Each day when I disembark at the Brickell Ave metro station I encounter one or more unusual men making their way to work. I group them together for several reasons. For one thing, they obviously know one another and are often traveling together in groups of two or three. They get off at the same stop each day and presumably go to the same destination, so I assume they work together. And then there are the other things they have in common ...

They tend to be large-bottomed, dumpy figures with a tendency to waddle when they walk. They favor pants with elastic waistbands instead of belts. They wear t-shirts with company sponsor logos or event announcements. Their speech is slurred. They have the unselfconsciousness of children. They speak in short sentences, shorter words. Like Benjy in The Sound and the Fury. In fact, they are Benjy.

My fascination with them is not that of a journalist. If it were, I would be concerned to find out where they worked, what sort of "program" was helping them find their place in the world, how it was funded, what their medical maladies were, and what their prospects were. I'd want to know what percentage of the population they represent, and whether their segment is growing, and if so how fast.

Instead, I prefer to wonder what their lives are like, and if in some odd wordless way we are all like them. I can certainly relate to their air of worn out innocence, that of children who have grown old without growing up, who in fact will never grow up. Don't I still sense that kid within me, the same one I used to be and still am? How different am I because I've learned all my skills and can express myself in big paragraphs?

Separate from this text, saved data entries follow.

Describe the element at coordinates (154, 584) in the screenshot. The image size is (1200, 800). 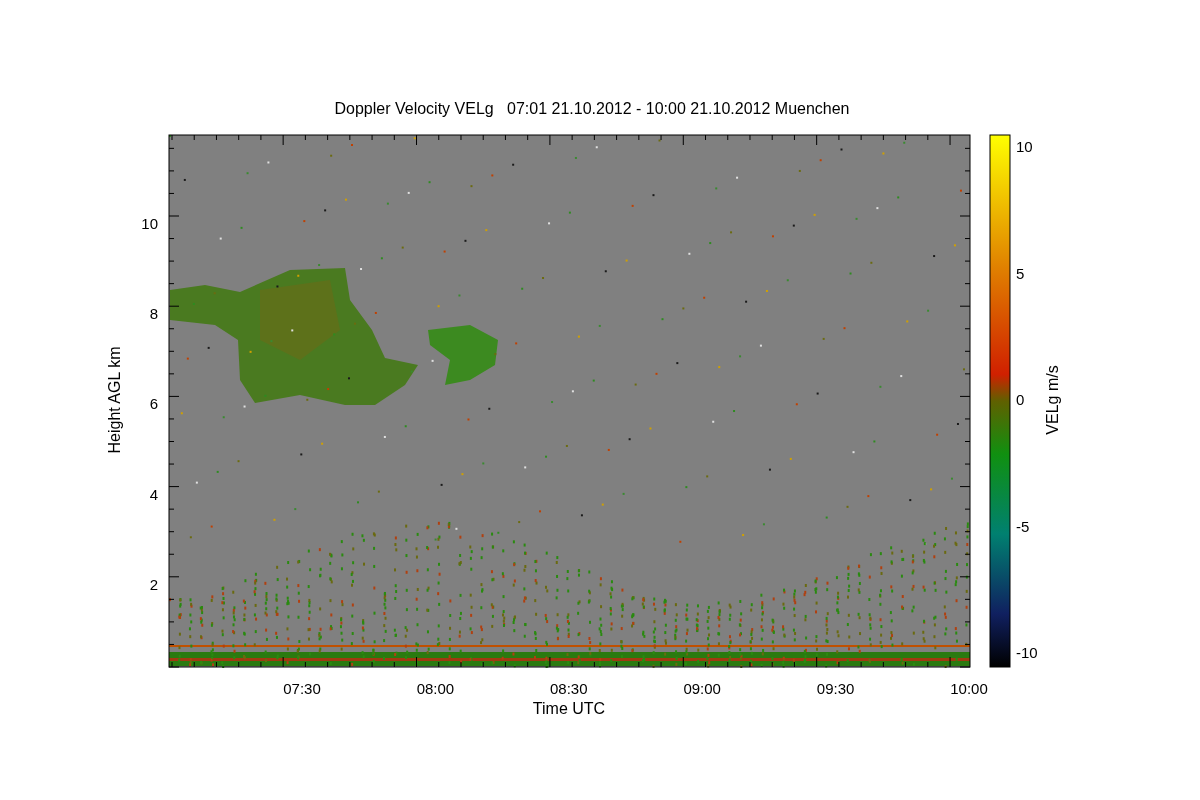
I see `y-tick-label: 2` at that location.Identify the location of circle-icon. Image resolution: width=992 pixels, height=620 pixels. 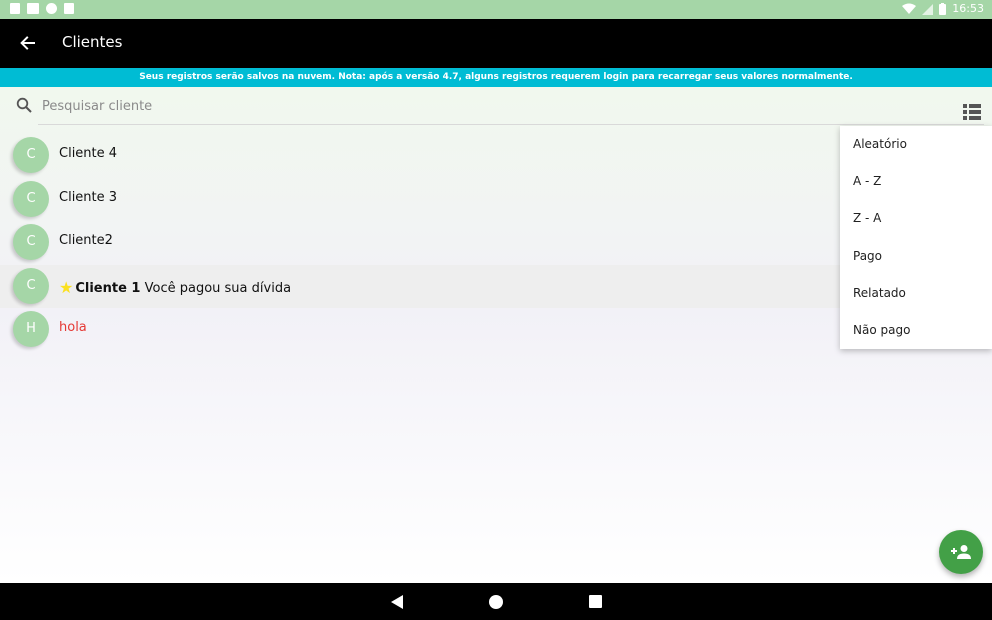
(52, 8).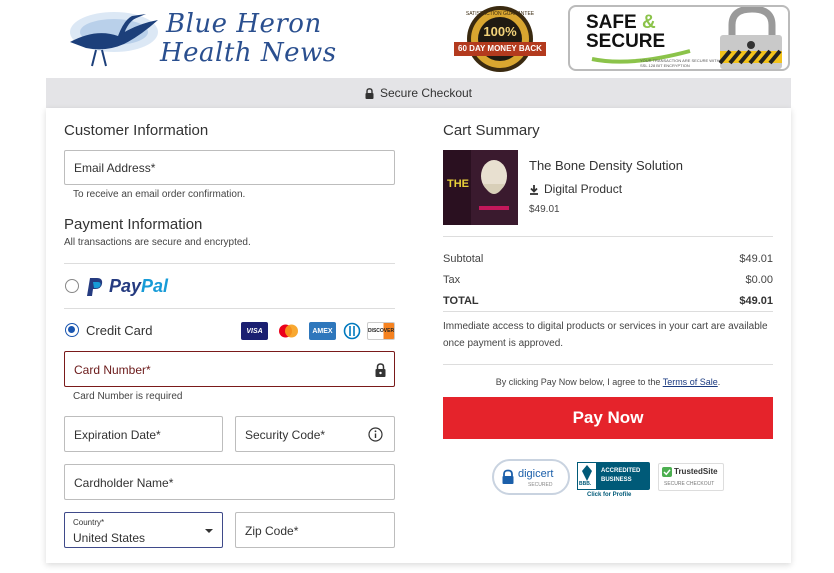 The height and width of the screenshot is (573, 834). What do you see at coordinates (500, 32) in the screenshot?
I see `guarantee-percent: 100%` at bounding box center [500, 32].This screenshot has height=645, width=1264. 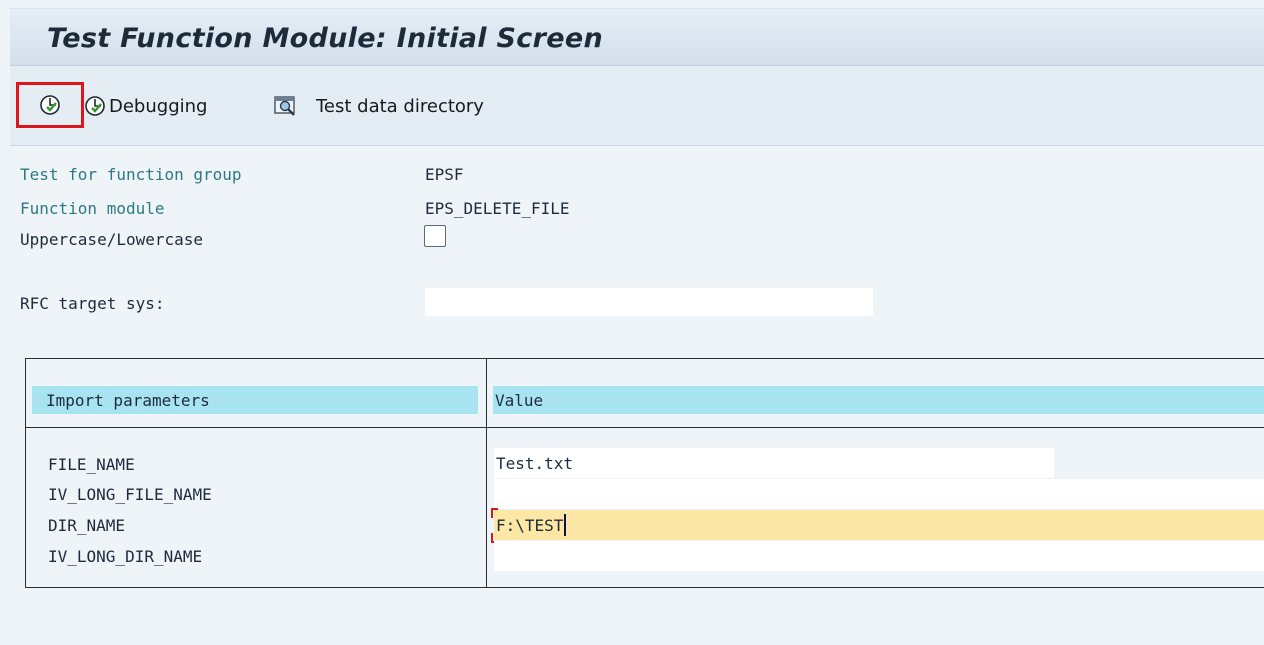 I want to click on text-cursor, so click(x=566, y=525).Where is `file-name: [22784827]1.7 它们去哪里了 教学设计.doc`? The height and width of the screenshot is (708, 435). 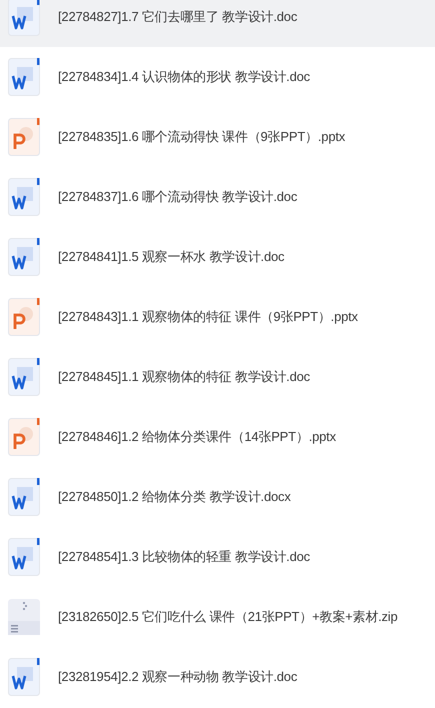 file-name: [22784827]1.7 它们去哪里了 教学设计.doc is located at coordinates (178, 17).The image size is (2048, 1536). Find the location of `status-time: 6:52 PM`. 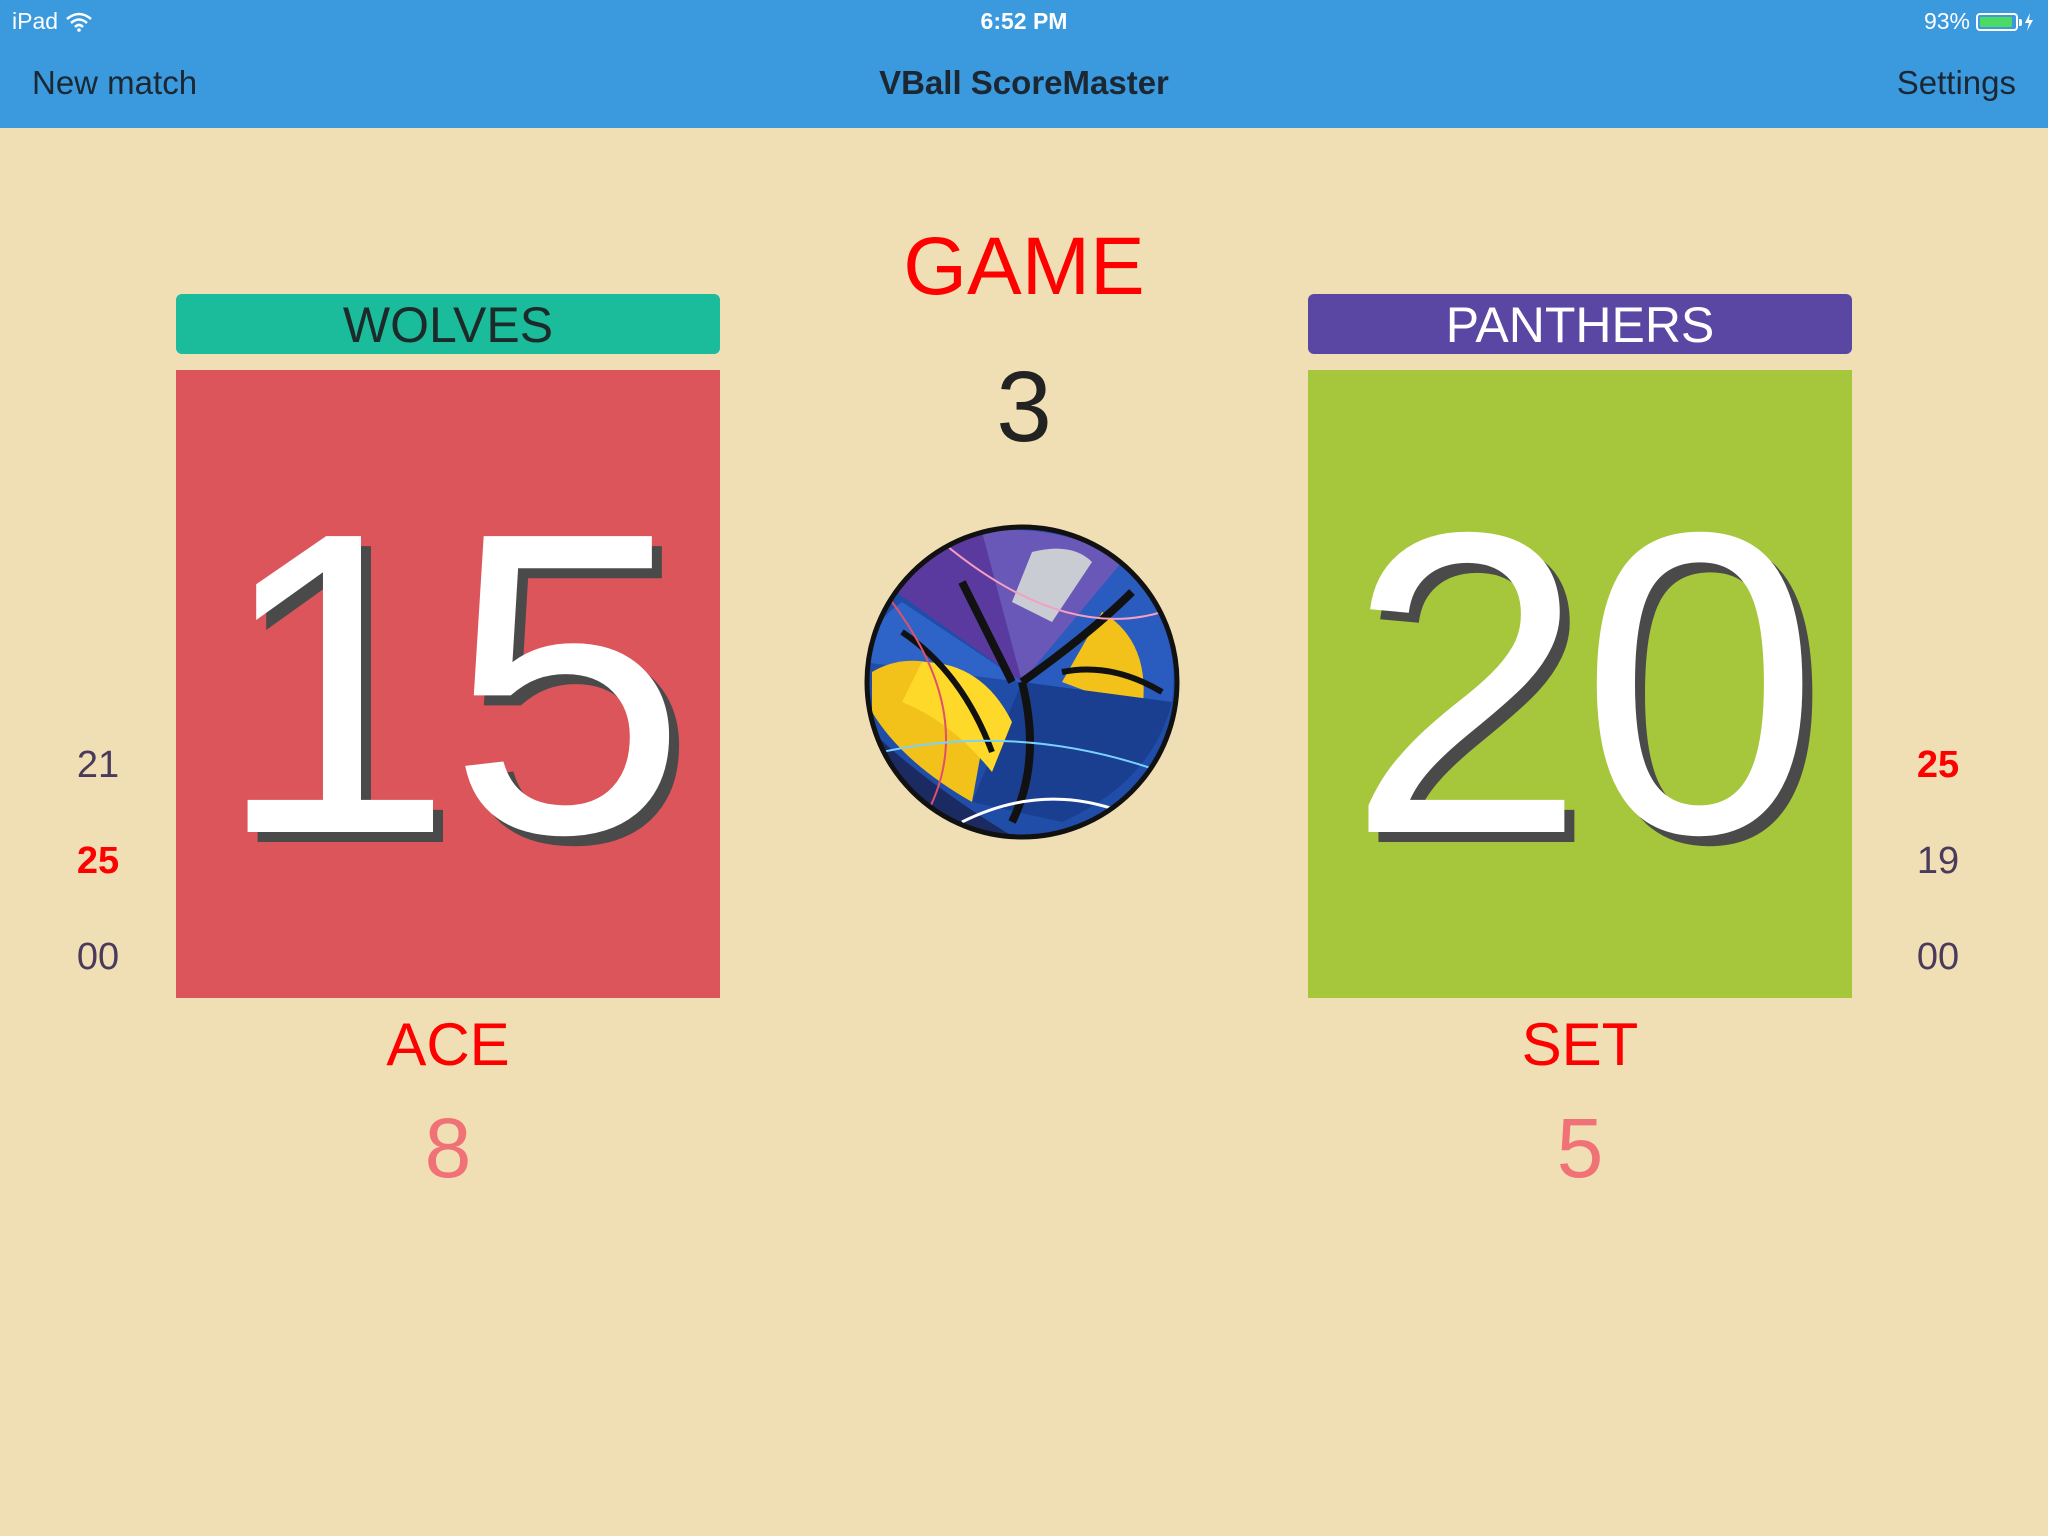

status-time: 6:52 PM is located at coordinates (1024, 21).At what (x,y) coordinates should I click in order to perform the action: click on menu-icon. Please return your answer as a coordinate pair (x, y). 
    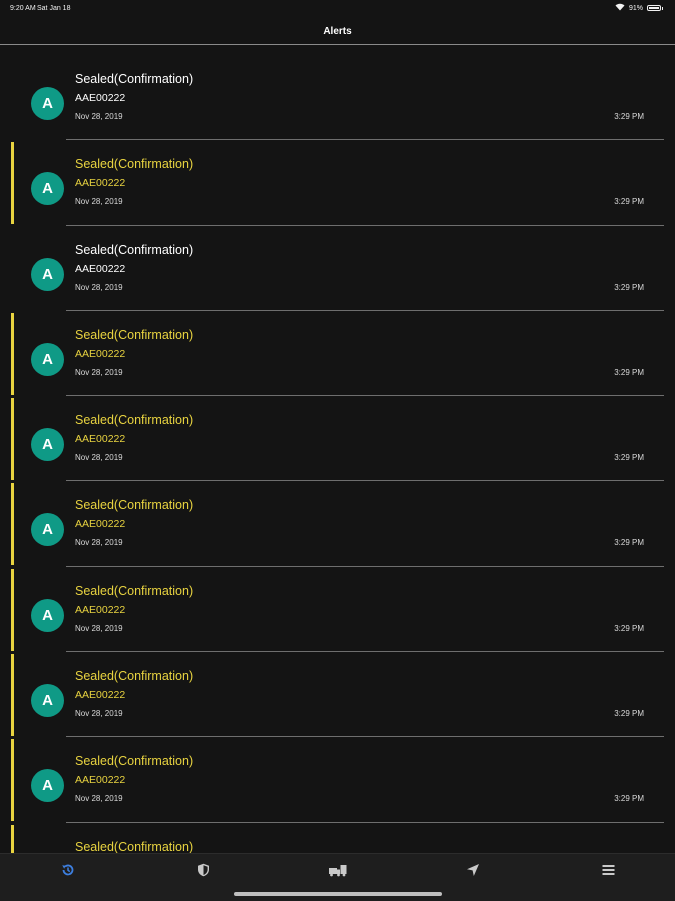
    Looking at the image, I should click on (608, 872).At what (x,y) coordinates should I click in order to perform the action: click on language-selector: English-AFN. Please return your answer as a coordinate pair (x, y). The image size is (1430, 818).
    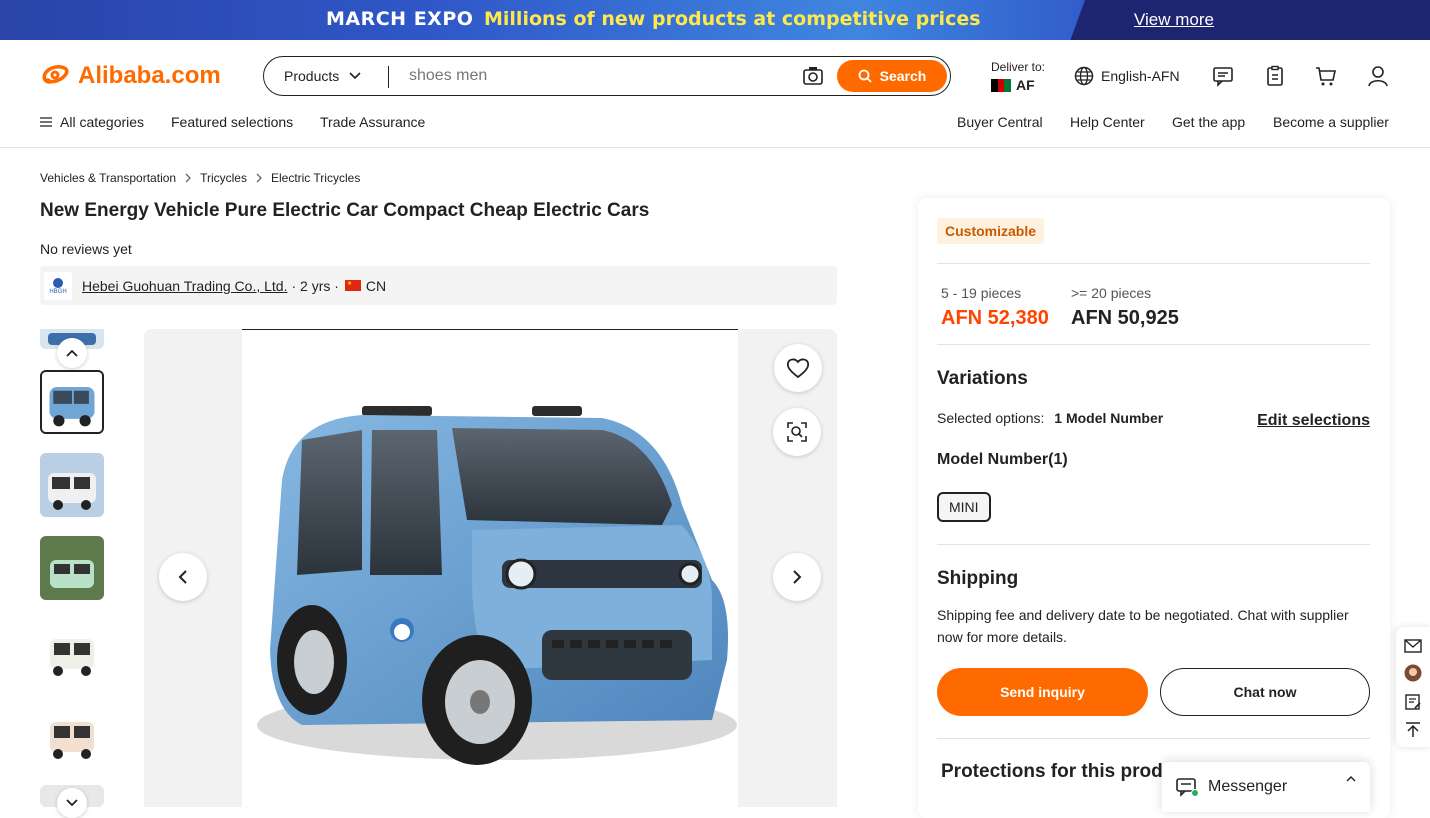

Then, too, I find myself thinking of Aldous Huxley's Brave New World, in which people are purposefully bred into graded subspecies to fit them to different niches in society -- from the Alphas and Betas who run everything, through the Gammas who can do skilled labor, down to the Deltas and Epsilons who are suited only for menial tasks like assembly lines and cleaning.

This book used to be science fiction. Now it often seems ever closer to reality. A high-school teacher I know was shocked to find that his students could not see any problem with this dystopian vision, especially its use of the wonder drug called Soma to make everyone placid and cooperative if not downright happy. Now the prospect of memory and learning enhancement chemicals, and computer augmented intelligence, makes it possible we will create a caste of hyperintelligent beings among ourselves, while the mass of third-world humanity is left behind to shift for itself.

Meanwhile, the Deltas and Epsilons are already here, swabbing our floors and emptying the trash. We ask nothing more of them but to keep quiet and out of the way, maybe to watch a little TV, and remain content.